* Start *

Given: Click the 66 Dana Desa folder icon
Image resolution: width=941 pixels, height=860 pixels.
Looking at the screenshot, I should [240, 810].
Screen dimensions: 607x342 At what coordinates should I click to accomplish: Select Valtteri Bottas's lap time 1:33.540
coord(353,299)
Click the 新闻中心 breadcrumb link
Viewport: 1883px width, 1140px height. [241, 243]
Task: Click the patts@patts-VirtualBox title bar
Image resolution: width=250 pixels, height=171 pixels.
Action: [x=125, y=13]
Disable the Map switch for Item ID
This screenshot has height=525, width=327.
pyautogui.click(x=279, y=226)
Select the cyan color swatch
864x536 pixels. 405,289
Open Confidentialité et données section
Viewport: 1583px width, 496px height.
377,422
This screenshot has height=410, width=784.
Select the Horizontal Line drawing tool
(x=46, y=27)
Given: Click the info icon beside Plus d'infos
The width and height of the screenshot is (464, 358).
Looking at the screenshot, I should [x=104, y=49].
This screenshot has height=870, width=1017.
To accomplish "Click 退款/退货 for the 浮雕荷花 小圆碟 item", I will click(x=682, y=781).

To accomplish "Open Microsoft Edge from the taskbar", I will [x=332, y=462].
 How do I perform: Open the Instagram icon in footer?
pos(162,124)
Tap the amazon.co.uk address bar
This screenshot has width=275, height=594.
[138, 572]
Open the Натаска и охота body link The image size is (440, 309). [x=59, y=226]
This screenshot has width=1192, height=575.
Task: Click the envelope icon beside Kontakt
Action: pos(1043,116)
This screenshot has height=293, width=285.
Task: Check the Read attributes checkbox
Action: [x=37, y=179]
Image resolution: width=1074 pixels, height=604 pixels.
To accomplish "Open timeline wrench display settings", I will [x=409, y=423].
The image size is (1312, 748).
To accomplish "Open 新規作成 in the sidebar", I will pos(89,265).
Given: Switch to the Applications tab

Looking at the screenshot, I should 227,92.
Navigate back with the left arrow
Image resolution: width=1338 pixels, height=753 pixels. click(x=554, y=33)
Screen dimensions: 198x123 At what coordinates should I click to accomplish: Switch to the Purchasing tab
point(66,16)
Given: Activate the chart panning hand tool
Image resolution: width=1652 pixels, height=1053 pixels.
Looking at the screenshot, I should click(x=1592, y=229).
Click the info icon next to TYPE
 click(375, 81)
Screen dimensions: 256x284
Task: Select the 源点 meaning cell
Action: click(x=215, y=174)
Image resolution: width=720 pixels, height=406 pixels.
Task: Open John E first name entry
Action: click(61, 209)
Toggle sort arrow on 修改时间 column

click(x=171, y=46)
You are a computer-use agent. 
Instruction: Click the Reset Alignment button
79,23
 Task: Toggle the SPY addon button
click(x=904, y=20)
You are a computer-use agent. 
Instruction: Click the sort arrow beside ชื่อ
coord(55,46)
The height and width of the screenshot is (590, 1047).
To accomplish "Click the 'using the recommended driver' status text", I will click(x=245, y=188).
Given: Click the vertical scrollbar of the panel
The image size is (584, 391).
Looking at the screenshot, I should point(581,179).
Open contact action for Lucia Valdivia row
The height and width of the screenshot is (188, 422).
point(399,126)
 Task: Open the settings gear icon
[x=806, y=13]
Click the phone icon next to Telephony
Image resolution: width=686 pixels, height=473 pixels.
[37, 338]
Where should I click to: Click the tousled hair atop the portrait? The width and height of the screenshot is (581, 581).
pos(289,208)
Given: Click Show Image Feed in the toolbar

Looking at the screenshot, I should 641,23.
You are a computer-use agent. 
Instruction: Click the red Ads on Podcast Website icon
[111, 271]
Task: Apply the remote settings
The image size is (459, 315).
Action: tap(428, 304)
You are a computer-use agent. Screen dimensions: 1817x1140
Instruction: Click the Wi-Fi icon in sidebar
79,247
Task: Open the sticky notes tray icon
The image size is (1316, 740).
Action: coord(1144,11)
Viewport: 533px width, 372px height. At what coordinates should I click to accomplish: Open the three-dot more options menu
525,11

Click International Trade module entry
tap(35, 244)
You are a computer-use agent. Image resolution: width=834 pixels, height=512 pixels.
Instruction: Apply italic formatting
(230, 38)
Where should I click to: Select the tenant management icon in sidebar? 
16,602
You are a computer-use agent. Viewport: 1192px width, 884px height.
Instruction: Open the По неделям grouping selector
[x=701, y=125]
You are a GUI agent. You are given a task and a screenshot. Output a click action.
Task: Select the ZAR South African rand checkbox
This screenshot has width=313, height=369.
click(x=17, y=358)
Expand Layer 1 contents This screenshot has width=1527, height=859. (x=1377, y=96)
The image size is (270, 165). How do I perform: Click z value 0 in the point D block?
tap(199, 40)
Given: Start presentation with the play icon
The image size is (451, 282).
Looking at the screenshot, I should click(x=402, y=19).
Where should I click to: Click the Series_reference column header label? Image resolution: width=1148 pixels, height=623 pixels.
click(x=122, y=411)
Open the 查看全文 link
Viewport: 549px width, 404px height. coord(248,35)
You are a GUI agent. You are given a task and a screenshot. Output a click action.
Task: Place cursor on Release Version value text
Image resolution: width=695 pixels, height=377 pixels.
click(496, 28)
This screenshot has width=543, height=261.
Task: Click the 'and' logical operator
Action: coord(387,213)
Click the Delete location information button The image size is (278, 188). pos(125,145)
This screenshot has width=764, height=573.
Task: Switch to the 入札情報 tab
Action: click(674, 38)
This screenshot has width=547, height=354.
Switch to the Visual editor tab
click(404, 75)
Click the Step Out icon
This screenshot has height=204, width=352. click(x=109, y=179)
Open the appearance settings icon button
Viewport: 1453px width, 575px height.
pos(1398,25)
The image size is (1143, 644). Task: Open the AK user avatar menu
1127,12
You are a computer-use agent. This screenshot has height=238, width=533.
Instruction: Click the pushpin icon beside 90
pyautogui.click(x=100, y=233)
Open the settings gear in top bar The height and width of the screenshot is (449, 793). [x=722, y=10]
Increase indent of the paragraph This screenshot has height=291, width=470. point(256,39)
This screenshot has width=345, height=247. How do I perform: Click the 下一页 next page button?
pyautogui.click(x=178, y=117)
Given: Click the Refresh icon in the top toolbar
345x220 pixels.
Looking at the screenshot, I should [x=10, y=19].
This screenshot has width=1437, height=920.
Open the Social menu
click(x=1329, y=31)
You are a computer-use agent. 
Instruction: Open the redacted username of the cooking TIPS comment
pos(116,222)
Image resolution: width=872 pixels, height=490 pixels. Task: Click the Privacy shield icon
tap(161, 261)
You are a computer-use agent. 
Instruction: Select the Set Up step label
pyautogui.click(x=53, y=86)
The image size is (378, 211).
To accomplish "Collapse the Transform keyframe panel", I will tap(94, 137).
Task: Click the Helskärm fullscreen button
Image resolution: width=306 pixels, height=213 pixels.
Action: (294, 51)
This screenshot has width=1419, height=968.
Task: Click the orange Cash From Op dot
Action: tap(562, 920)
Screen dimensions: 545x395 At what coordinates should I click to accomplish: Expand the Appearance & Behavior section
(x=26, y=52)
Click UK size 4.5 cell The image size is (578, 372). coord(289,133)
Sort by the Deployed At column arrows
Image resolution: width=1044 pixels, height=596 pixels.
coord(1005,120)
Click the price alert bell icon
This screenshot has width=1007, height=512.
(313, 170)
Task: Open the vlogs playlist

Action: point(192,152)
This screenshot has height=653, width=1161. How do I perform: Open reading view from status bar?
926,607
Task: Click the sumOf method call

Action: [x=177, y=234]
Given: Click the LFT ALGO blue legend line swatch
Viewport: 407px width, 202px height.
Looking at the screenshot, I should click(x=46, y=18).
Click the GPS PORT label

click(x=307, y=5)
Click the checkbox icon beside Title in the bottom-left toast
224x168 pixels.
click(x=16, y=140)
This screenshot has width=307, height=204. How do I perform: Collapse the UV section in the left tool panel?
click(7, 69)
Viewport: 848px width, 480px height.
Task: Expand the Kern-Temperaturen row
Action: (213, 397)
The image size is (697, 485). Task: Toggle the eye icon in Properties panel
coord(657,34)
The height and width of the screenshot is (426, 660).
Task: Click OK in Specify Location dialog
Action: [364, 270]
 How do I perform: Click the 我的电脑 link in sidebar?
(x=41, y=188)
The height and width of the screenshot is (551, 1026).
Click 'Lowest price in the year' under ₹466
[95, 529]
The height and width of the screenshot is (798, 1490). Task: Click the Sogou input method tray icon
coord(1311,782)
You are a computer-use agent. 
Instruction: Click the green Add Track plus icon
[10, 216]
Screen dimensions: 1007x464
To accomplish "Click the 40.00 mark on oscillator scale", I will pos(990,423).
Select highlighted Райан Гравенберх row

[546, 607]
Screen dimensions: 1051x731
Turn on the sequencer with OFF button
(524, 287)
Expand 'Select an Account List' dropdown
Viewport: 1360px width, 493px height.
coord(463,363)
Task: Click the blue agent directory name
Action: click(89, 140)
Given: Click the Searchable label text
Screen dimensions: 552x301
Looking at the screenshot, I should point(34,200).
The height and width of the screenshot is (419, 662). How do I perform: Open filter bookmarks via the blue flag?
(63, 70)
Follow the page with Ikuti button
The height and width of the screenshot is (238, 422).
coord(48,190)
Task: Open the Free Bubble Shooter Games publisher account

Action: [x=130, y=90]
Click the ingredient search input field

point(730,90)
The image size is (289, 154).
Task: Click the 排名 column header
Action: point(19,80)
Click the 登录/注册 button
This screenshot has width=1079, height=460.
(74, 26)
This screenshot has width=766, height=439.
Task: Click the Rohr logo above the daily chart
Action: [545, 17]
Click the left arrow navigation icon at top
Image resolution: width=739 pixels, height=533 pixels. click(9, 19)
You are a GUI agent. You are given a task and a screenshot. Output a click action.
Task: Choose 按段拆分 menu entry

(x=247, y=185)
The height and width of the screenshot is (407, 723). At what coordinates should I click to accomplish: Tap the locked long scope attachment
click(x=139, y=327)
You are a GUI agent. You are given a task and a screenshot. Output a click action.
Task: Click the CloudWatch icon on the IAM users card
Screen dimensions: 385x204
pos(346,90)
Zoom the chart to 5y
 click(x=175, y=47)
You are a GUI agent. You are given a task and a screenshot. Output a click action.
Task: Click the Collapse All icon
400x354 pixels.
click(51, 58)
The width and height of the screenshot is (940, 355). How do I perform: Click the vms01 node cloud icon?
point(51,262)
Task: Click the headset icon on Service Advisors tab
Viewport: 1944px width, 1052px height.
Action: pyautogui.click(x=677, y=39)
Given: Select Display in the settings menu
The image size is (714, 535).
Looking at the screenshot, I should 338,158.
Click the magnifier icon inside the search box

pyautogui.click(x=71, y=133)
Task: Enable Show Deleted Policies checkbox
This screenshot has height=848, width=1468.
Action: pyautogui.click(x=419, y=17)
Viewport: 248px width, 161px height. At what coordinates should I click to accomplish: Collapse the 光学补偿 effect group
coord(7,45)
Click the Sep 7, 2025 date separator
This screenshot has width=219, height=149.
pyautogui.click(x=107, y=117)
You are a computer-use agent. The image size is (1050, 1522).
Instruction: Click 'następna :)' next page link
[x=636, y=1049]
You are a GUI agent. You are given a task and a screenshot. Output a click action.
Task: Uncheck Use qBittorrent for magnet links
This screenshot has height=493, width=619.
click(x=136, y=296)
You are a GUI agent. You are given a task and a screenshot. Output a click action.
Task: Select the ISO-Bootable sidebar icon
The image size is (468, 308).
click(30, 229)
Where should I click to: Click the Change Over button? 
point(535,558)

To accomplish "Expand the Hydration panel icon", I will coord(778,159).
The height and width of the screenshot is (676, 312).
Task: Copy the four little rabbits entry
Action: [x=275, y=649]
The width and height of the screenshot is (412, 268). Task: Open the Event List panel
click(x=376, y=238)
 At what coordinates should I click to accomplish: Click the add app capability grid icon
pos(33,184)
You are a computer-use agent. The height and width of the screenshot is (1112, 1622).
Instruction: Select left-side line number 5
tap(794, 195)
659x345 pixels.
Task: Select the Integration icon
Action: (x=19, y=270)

* End *

Copy each line of the items that contains the word "page".

Problem solution:
This screenshot has width=345, height=247. How do I perform: Click the 下一页 next page button?
Follow the page with Ikuti button
Instruction: Click 'następna :)' next page link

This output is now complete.